A próxima etapa é a leitura dos autos do processo. Segundo Nacif, a defesa comprometeu-se com o juiz Alberto Anderson a não ultrapassar um máximo de quatro horas, para não cansar os jurados, restringindo-se às peças importantes ao caso. O advogado pretende usar a maior parte do tempo para realizar uma “grande entrevista com Suzane”. Os réus podem se manifestar a qualquer momento durante o júri.
Passada essa fase, iniciam-se os depoimentos das testemunhas arroladas. As da acusação são ouvidas primeiro. Dentre elas, estão o tio Miguel Abdalla Neto, Alexandre Paulino Boto, a perita criminal Jane Marisa Millioni Pacheco Belucci, a delegada de polícia Cíntia Tucunduva Gomes e Andreas von Richthofen, o irmão de Suzane.
As arroladas pela defesa de Suzane são Christian Schmidt Drech, Fernanda Soel Kitahara (amiga da mãe, Marísia), Cláudia Sorge, Maria Aldenora Mesquita Fraga e a funcionária da penitenciária onde Suzane ficou, Marisol Nunes Ortega.

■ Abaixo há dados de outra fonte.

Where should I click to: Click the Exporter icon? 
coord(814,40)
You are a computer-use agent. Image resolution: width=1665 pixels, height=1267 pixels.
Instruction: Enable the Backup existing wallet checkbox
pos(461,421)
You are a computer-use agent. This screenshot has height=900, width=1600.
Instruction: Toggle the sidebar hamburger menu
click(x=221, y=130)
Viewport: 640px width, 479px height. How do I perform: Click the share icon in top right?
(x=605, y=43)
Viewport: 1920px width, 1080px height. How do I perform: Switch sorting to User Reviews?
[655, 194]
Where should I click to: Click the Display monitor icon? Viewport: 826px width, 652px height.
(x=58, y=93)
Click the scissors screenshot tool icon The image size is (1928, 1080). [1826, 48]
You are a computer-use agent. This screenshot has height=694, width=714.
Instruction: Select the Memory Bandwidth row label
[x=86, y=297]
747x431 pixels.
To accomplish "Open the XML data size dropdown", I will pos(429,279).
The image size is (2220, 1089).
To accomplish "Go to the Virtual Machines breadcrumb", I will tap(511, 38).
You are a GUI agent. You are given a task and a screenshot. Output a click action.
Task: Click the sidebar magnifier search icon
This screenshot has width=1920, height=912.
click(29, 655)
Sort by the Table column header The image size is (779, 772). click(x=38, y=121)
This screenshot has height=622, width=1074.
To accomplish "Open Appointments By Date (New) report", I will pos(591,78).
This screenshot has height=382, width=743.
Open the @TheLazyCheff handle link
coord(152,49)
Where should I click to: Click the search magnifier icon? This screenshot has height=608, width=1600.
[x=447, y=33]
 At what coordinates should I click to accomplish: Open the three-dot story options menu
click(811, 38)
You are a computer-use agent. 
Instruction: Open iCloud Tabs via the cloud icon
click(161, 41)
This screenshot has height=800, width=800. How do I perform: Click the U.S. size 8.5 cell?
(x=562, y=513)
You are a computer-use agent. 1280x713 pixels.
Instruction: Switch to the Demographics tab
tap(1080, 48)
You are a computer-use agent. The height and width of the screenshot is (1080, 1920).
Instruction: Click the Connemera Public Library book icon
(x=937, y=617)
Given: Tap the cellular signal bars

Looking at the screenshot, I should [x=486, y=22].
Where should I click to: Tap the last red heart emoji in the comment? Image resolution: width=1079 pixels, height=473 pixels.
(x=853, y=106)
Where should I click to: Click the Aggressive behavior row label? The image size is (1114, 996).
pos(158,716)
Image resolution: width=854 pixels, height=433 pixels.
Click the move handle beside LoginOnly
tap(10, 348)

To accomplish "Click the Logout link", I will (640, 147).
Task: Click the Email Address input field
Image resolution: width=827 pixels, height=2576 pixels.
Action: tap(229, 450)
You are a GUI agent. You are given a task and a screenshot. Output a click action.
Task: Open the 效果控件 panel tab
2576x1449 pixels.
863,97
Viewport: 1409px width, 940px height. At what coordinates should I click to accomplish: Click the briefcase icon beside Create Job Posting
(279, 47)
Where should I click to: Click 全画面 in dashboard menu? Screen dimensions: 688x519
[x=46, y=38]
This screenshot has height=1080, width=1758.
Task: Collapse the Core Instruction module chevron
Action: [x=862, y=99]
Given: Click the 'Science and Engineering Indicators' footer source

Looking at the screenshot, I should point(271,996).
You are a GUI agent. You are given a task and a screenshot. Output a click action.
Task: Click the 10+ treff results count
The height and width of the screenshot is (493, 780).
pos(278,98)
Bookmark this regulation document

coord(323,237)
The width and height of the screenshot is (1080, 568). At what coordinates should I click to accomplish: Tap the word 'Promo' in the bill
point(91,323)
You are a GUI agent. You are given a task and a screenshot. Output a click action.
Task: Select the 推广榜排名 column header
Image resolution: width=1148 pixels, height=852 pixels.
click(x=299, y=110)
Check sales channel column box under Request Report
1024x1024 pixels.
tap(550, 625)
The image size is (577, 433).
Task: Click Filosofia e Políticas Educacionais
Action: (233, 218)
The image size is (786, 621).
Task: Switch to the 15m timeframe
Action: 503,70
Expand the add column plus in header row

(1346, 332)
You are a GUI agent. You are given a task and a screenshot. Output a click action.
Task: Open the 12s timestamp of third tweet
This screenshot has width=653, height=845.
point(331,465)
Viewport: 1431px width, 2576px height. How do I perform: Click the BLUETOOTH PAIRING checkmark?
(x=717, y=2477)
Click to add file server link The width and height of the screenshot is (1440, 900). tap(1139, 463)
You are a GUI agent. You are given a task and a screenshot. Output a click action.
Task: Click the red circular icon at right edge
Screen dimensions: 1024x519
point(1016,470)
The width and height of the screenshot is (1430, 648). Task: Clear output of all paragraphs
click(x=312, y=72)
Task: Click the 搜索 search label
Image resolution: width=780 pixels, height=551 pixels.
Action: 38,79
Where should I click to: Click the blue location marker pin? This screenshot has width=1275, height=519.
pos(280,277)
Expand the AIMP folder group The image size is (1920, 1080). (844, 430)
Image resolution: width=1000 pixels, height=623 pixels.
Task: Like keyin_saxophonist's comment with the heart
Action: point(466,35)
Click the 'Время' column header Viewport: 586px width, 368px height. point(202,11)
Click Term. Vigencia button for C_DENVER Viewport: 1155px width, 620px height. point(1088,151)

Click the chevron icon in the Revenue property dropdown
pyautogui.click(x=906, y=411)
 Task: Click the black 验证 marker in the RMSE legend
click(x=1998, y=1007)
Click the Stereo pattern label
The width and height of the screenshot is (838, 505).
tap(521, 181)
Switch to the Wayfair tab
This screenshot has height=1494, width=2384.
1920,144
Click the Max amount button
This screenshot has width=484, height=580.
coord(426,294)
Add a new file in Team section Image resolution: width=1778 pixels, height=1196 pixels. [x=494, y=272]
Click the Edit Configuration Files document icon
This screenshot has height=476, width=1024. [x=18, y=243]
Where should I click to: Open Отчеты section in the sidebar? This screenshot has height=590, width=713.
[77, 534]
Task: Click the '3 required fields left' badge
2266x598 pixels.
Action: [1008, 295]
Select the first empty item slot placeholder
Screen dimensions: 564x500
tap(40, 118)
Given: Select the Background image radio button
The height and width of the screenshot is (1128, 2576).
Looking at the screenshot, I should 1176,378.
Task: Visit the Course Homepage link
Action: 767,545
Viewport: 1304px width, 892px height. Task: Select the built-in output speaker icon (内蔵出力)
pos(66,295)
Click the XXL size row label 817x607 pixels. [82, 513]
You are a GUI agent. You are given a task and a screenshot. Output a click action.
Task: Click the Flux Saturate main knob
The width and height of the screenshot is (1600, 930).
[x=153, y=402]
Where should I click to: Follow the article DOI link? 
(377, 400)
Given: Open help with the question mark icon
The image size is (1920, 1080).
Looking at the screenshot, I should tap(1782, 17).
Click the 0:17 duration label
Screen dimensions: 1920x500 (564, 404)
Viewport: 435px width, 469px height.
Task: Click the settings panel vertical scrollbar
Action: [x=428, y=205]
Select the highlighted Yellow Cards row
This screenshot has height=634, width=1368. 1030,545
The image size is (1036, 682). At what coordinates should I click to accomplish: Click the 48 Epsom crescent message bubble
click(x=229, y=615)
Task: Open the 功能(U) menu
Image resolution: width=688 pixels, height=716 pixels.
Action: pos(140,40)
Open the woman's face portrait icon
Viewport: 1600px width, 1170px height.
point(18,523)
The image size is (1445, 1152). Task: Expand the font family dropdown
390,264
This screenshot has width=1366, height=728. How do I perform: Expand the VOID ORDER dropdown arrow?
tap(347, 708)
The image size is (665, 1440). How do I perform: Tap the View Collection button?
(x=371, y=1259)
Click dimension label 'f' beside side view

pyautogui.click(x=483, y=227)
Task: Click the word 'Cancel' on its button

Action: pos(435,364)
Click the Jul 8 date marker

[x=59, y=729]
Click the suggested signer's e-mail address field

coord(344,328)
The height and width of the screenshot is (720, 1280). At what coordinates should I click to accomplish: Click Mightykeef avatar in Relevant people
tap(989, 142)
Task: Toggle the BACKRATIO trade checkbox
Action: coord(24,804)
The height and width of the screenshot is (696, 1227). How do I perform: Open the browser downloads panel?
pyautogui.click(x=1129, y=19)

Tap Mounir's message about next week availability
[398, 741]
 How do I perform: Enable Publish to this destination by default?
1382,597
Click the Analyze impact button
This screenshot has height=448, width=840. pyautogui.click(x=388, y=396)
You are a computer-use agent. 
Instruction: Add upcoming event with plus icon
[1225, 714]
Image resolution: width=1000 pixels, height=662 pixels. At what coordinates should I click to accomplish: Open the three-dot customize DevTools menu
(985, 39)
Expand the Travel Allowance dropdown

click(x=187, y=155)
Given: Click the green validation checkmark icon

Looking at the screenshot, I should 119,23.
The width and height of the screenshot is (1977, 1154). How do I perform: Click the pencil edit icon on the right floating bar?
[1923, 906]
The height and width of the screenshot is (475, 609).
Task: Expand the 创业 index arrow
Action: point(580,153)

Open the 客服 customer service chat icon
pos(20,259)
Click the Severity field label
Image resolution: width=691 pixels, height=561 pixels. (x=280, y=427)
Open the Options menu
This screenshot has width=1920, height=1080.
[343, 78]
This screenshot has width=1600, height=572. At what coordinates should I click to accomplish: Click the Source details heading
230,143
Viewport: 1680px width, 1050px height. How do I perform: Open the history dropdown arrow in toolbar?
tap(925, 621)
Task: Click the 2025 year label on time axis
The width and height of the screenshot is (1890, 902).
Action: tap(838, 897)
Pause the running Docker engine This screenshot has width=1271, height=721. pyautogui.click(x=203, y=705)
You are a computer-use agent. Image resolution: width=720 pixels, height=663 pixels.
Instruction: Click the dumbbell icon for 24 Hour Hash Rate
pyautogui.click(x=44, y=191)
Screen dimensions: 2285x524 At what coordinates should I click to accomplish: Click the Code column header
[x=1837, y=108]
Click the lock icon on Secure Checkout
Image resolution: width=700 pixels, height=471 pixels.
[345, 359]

Para defender Daniel, foram apresentados os nomes de Sílvio Tadeu Vieira, Sérgio Gargiulo, Alexandre Basílio Torres, Tiago Samora, Fabiana Godoy e o pai dos irmãos, Astrogildo Cravinhos de Paula e Silva Filho. Para Cristian, os advogados também devem levar o irmão de Suzane, Andreas, além de Fábio de Oliveira, Hélio Salvador Bulcão Artesi e Ivone Muss Wagner, Edson Luiz Gaona e Nadja Cravinhos de Paula e Silva.
A última fase é a dos debates, quando a acusação terá duas horas, e a defesa, outras duas, com direito a réplica e tréplica, de uma hora cada, para apresentarem seus argumentos ao juiz e aos jurados. Tudo o que for dito no tribunal será documentado em ata. Depois disso, os jurados se reúnem na câmara secreta, e o resultado deve ser conhecido uma hora depois.
Os sete jurados devem responder a um questionário, preparado pelo juiz com base nos autos e no que foi dito em tribunal, a fim de decidir entre temas como: se os réus, apesar de confessos, realmente cometeram o crime, se há agravantes (motivo torpe, meio cruel e emprego de recurso que impossibilitou a defesa das vítimas) e atenuantes, como serem réus primários e terem domicílio fixo. Com o resultado da votação, o juiz escreve a sentença e a lê para todos os presentes. É o fim do julgamento.